The most common JAK2 mutation, V617F, results in substitution of phenylalanine for valine at position 617, which appears to render hematopoietic cells more sensitive to growth factors such as erythropoietin and thrombopoietin. The JAK2V617F mutation is present in approximately 70% of MPNs, but 95% of cases of PV.
Figure 1.1 Distribution of JAK2, MPL and CALR driver mutations in essential thrombocythemia, polycythemia vera and primary myelofibrosis. CALR, calreticulin; JAK, Janus kinase; MPL, myeloproliferative leukemia virus oncogene. Adapted from Klampfl et al., 2013.¹
A small proportion of individuals with PV have mutations in JAK2 exon 12, particularly those who do not have the JAK2V617F mutation. Although these JAK2 mutations are not usually associated with PMF, they can lead to the development of post-PV myelofibrosis. JAK2 mutation-negative PV can occur but is rare.

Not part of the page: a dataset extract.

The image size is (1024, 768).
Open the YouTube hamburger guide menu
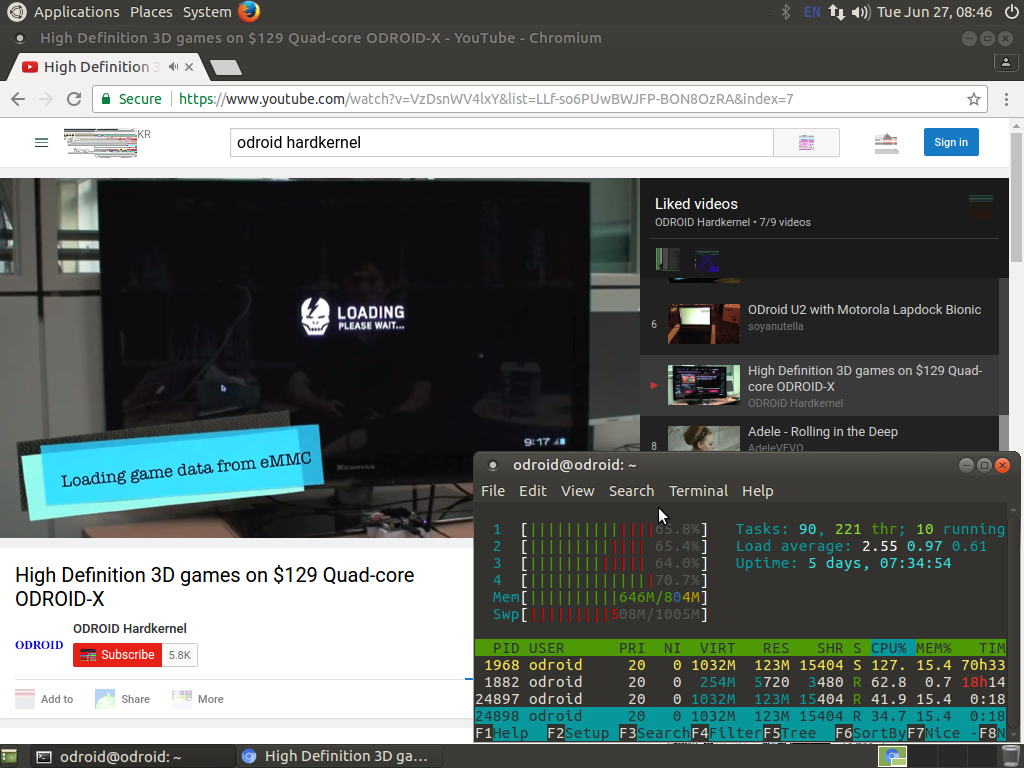pyautogui.click(x=41, y=143)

MPL mutations. The MPL gene encodes the thrombopoietin receptor. The most common MPL mutations implicated in MPNs – designated W515L, W515K and W515R – are missense mutations affecting a tryptophan residue at the boundary between the transmembrane and cytosolic domains of the receptor. These mutations are present in only 3–5% of individuals with ET or PMF. A further mutation, MPLS505N, is present in fewer than 1% of ET cases.

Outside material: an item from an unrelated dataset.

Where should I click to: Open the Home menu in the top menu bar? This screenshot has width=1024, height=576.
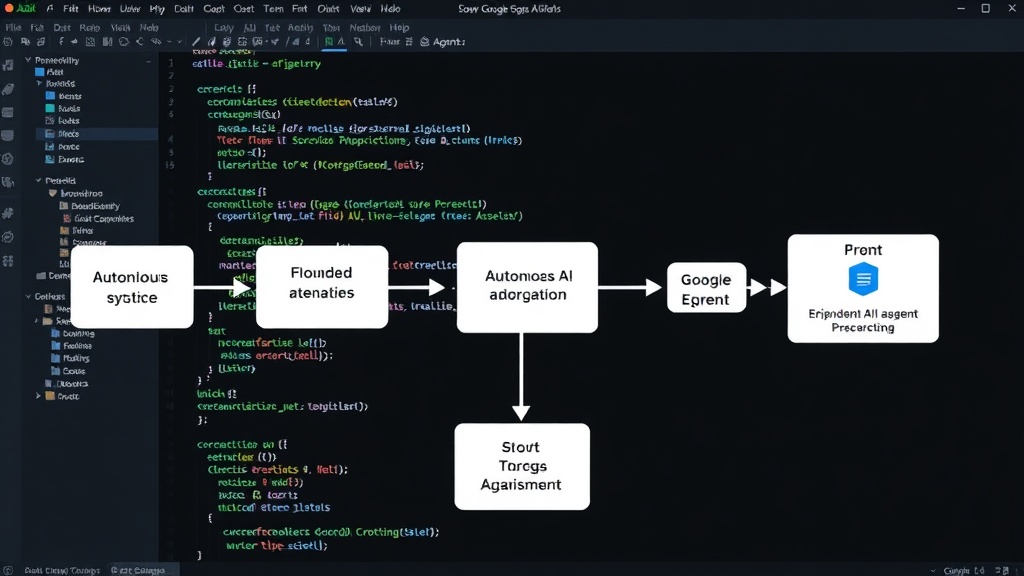(x=99, y=9)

CALR mutations. The CALR gene encodes calreticulin, a multifunctional protein that acts as a calcium storage protein in the endoplasmic reticulum and as a molecular chaperone, facilitating the folding and unfolding of proteins and other macromolecules. Frameshift mutations in the CALR gene are present in 50–60% of individuals with ET and 75% of those with PMF who do not have JAK2 or MPL mutations. More than 50 different mutations in the CALR gene have been reported, all located in exon 9, where they cause +1 frameshifts, resulting in MPL activation. The two most common mutations result in the deletion of 52 base pairs (type 1) or the insertion of five base pairs (type 2); all other mutations are classified as type 1-like or type 2-like, depending on their effect on the calreticulin C-terminus.³ Type 1 mutations are most common.

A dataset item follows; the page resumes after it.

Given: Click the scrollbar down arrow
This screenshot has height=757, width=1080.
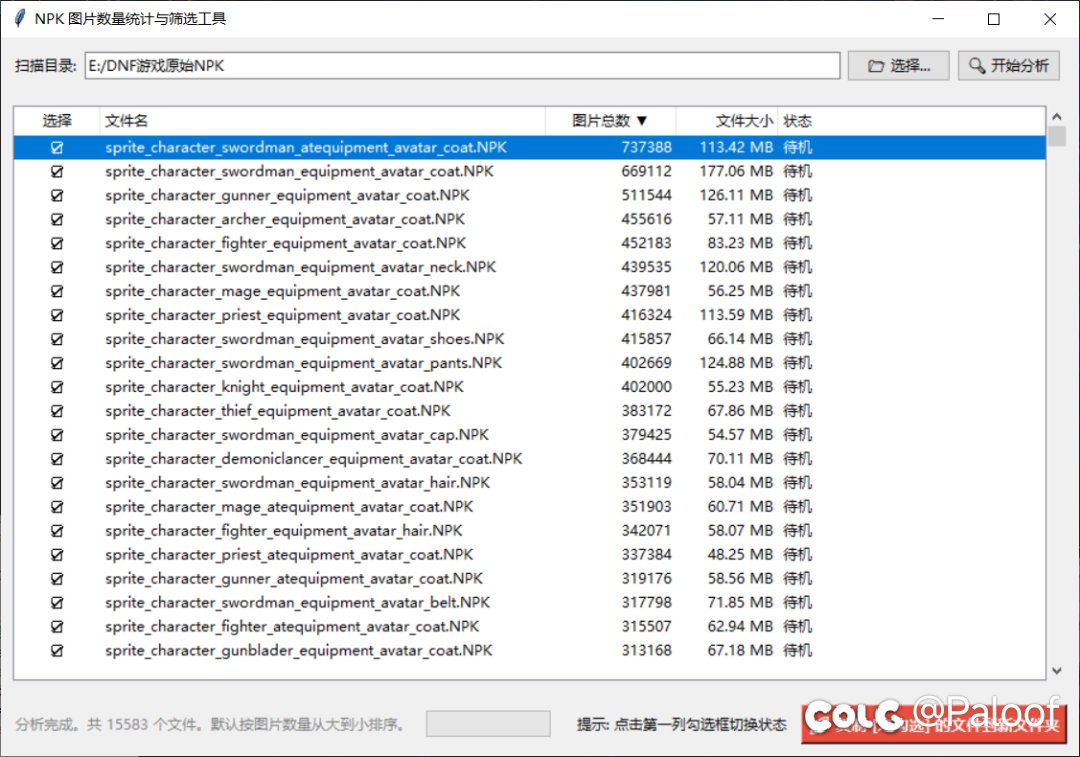Looking at the screenshot, I should 1057,671.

Figure 1.2 Activation of cytokine receptors by JAK2V617F and CALR mutations. (a) JAK2V617F activates signaling via the homodimeric EPOR (involved in erythropoiesis), MPL (involved in thrombocytosis) and G-CSFR (granulopoiesis). This mutation can therefore give rise to the phenotypes seen in all three MPNs.
(b) CALR mutations primarily activate MPL (although G-CSFR may be activated at low levels), and have no effect on erythropoiesis; they therefore produce a phenotype dominated by thrombocytosis (essential thrombocythemia or primary myelofibrosis). Akt, protein kinase B; CALR, calreticulin; EPOR, erythropoietin receptor; G-CSFR, granulocyte colony-stimulating factor receptor; JAK2, Janus kinase 2; MAPK, mitogen-activated protein kinase; PI3K, phosphatidylinositol 3-kinase; STAT5, signal transducer and activator of transcription 5; TPOR, thrombopoietin receptor. Adapted from Vainchenker & Kralovics, 2017.²
Triple-negative MPN has features consistent with MPN (typically ET or PMF; rarely PV) but lacks one of the common driver mutations. It is a heterogeneous condition: some cases may be hereditary thrombocytosis,² some have rarer mutations in JAK2, MPL or non-driver genes and some patients have no detectable mutations.
Non-driver mutations have also been implicated in the initiation and progression of MPNs. These include mutations affecting:
• intracellular signaling pathways
• epigenetic regulators such as DNA methylators and histone modifiers
• transcription factors
• RNA splicing.
The involvement of these genes in disease initiation and progression is summarized in Table 1.2. Although most of these mutations are uncommon, some may be present in up to 25% of PMF cases.